━━━ Data records

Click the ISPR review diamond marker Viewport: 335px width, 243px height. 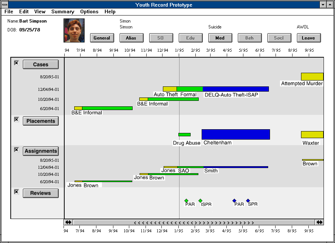point(200,201)
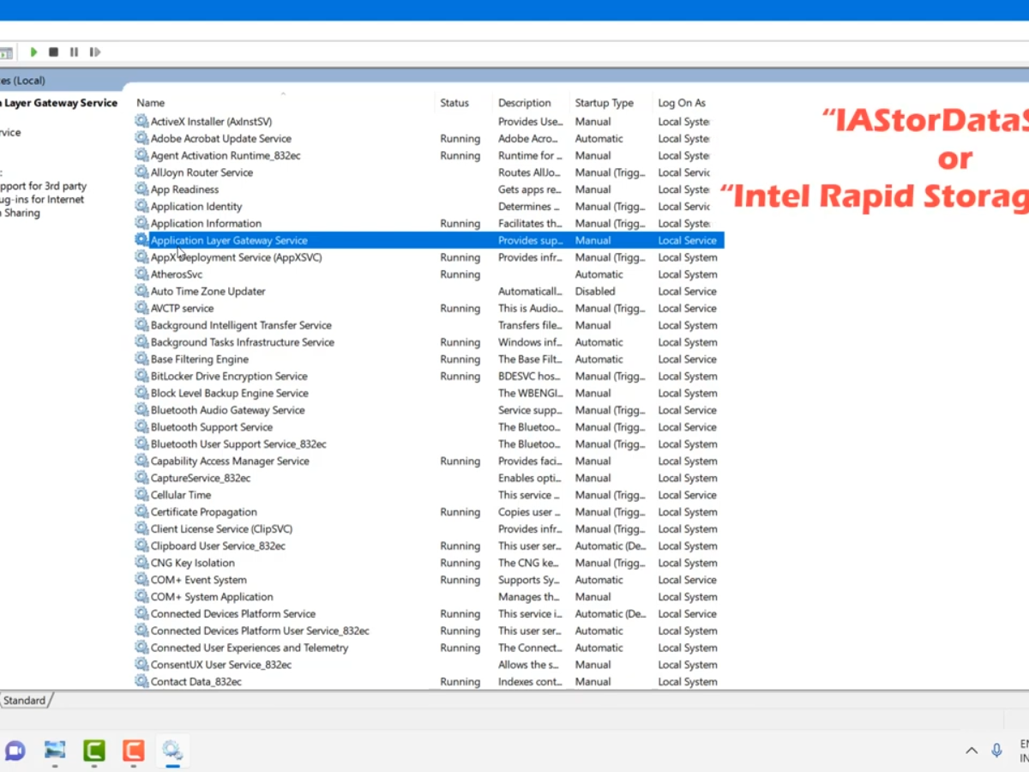
Task: Sort services by the Name column header
Action: [x=151, y=103]
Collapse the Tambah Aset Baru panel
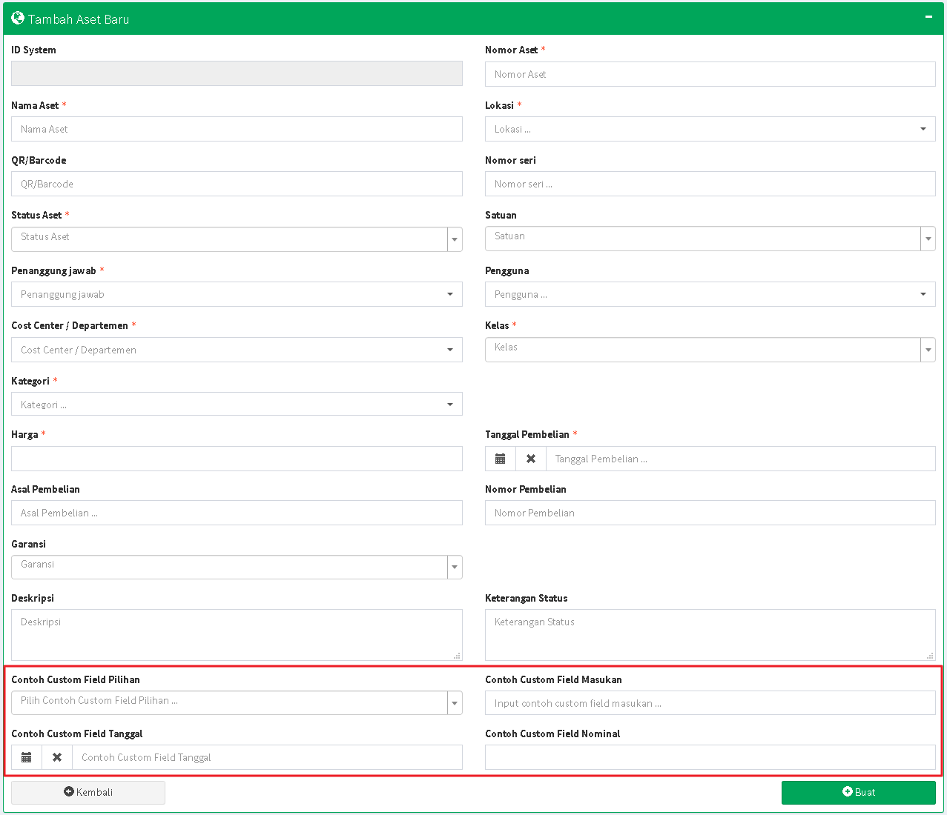 (x=928, y=17)
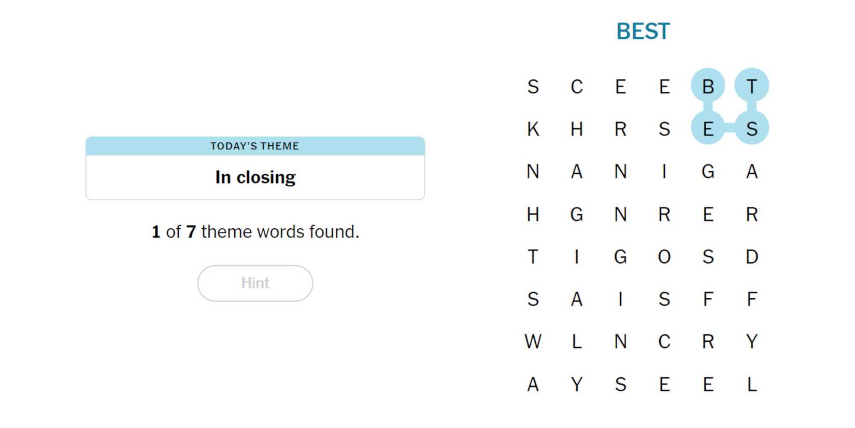The width and height of the screenshot is (855, 428).
Task: Select the letter D tile
Action: pyautogui.click(x=751, y=257)
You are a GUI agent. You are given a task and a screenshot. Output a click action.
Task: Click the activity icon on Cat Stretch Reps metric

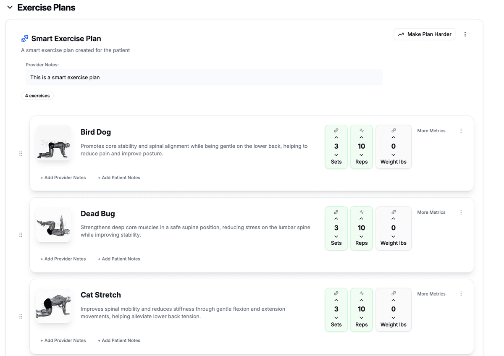point(361,293)
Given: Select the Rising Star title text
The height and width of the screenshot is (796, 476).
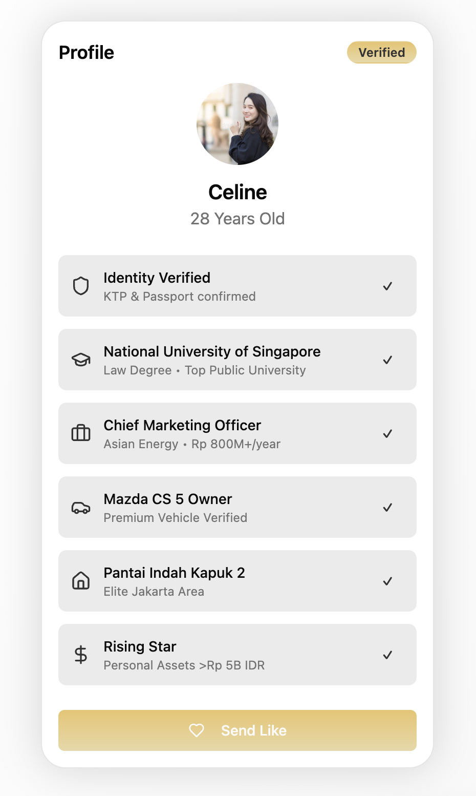Looking at the screenshot, I should coord(140,646).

━━━━━━

* Task item: I need the lines from the line holding "Collapse the Tambah Aset Baru panel" through the end of the material, inclusive, restated word for word and without pictures.

* Output below:
Collapse the Tambah Aset Baru panel
 (x=928, y=17)
The width and height of the screenshot is (855, 428).
Task: Select the letter D tile
Action: pyautogui.click(x=751, y=257)
You are a GUI agent. You are given a task and a screenshot. Output a click action.
Task: Click the activity icon on Cat Stretch Reps metric

point(361,293)
Given: Select the Rising Star title text
The height and width of the screenshot is (796, 476).
Looking at the screenshot, I should coord(140,646).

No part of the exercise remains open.